Book Read Free

Aedre's Firesnake

Page 11

by Rayner Ye

“We need to fly to get to my home. Say what you want.”

  “I want to be an owl.” Aedre’s body transformed. Her eyesight and hearing sharpened, and she took off, into the air.

  ***

  Aedre lathered soap over her wet body and scooped water from a bucket to rinse. Her mind played the conversation she’d had a week ago with Sharr Shuvuu in her treehouse. She’d never imagined the spiritual plain was Eeporyo, one of Plan8’s inhabited planets.

  She couldn’t wait for it to rain again.
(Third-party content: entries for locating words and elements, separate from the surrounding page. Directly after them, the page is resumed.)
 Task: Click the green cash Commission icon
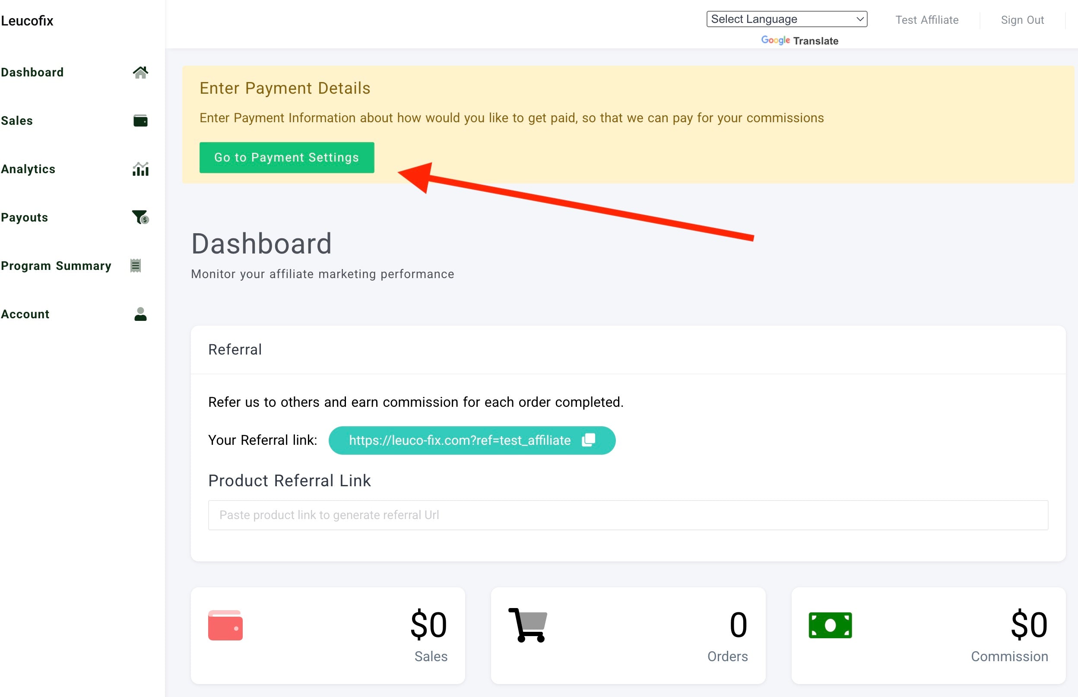click(830, 625)
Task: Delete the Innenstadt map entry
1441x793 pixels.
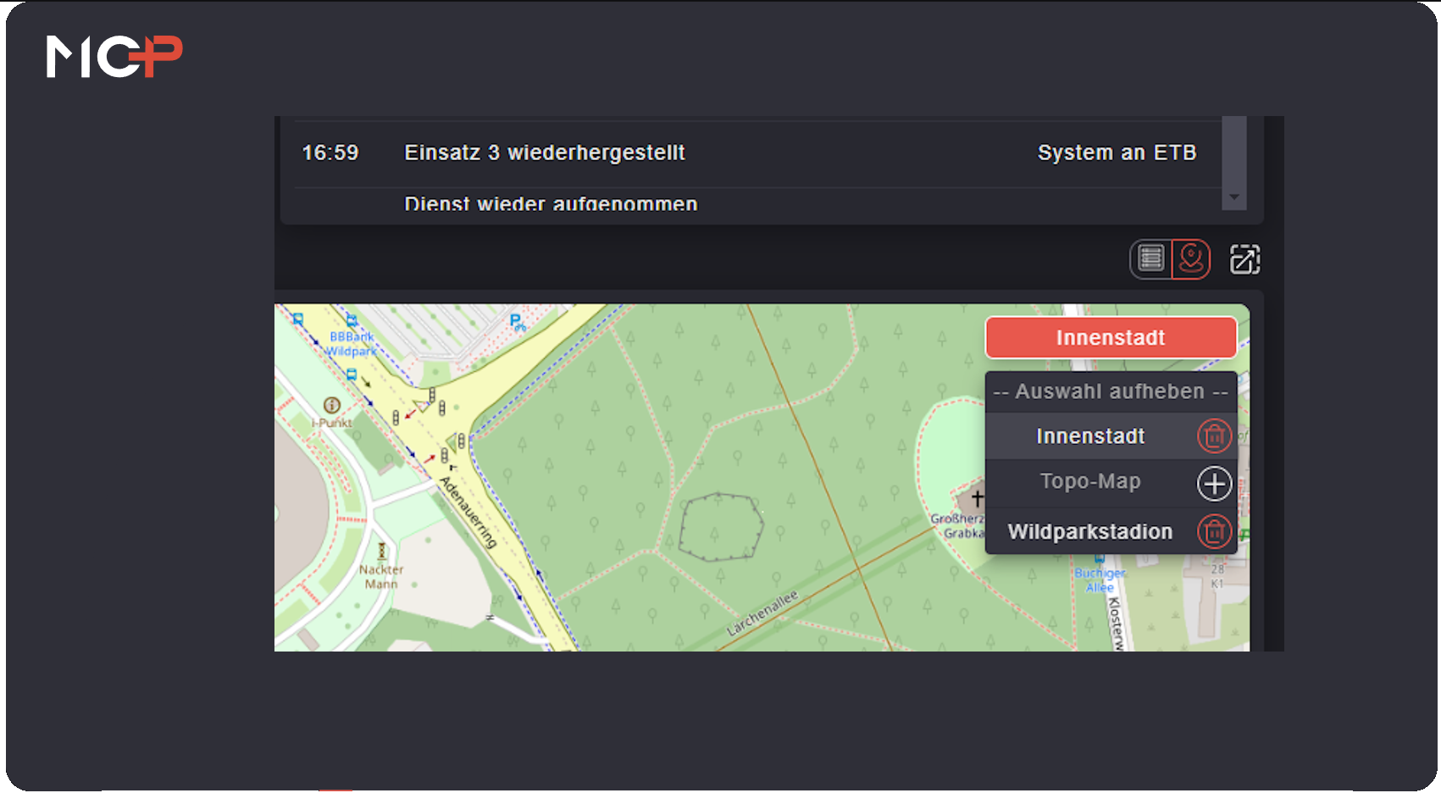Action: (1214, 436)
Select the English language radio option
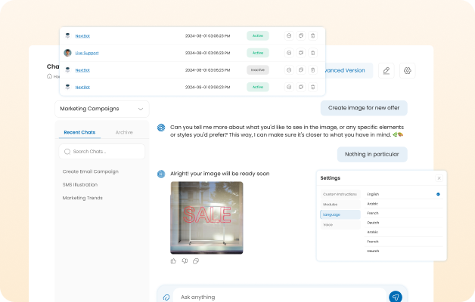Image resolution: width=475 pixels, height=302 pixels. pos(437,194)
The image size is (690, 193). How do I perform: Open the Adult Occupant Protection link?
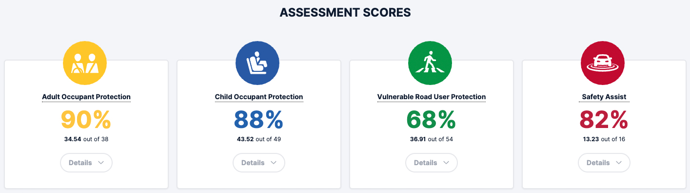(86, 97)
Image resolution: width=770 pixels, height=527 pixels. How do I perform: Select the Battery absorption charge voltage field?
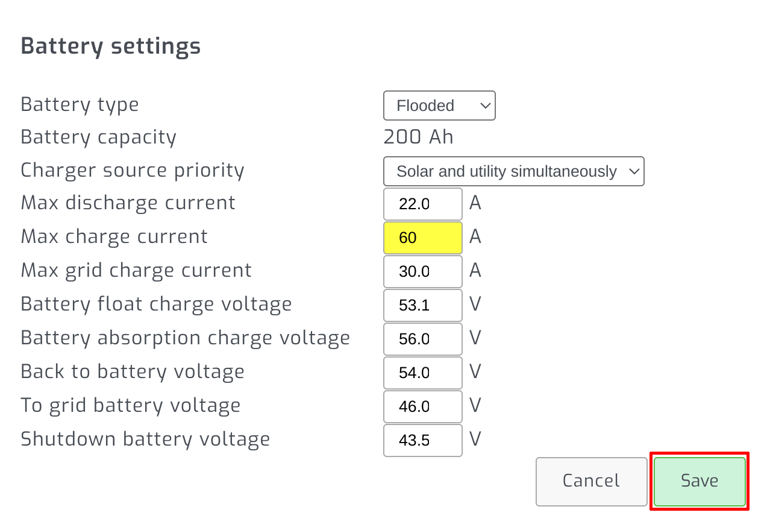click(422, 339)

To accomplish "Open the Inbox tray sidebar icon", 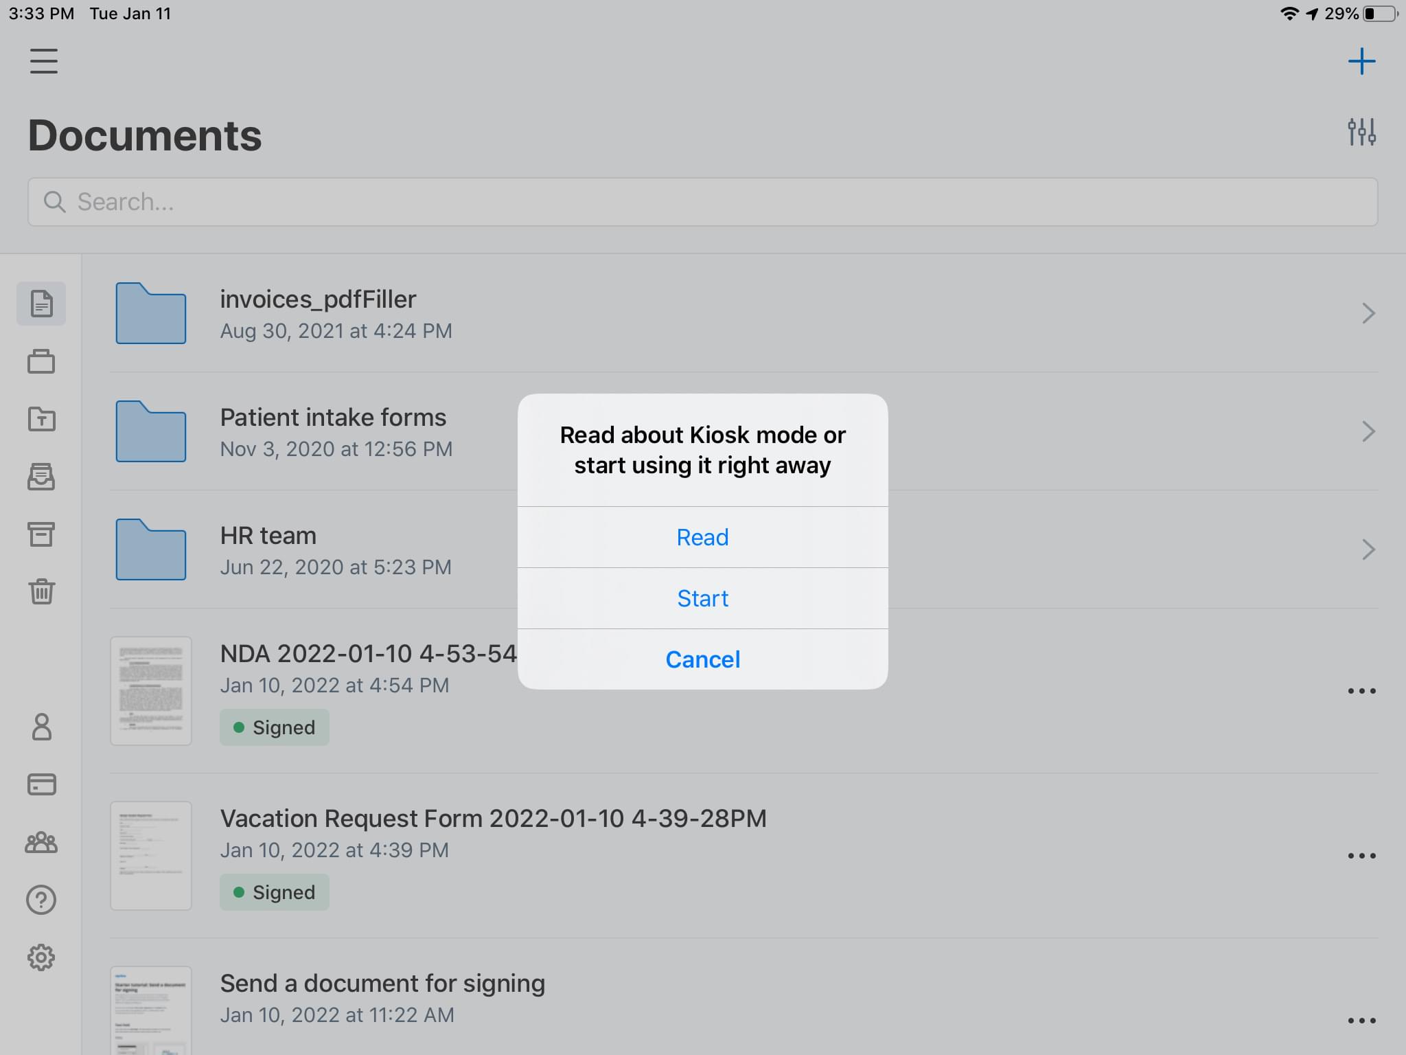I will 41,477.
But where would she go?

  Somare wanted her to retrieve a key from a crow, but she couldn't carry things by river and rain travel. She’d learned when she’d failed to bring back a leaf from Eeporyo to Haunted River. Perhaps this crow had information about where her future-self had hidden it.

  Sharr Shuvuu wanted her to rescue Bamdar’s slaves. How would she find the power? The Yiksaan had security and laser guns. She poured water over her head and wiped it from her face.

  In her heart, she wanted to see Dad on the next downpour of rain. Shape-shift to Soozan and gain access to his mental asylum.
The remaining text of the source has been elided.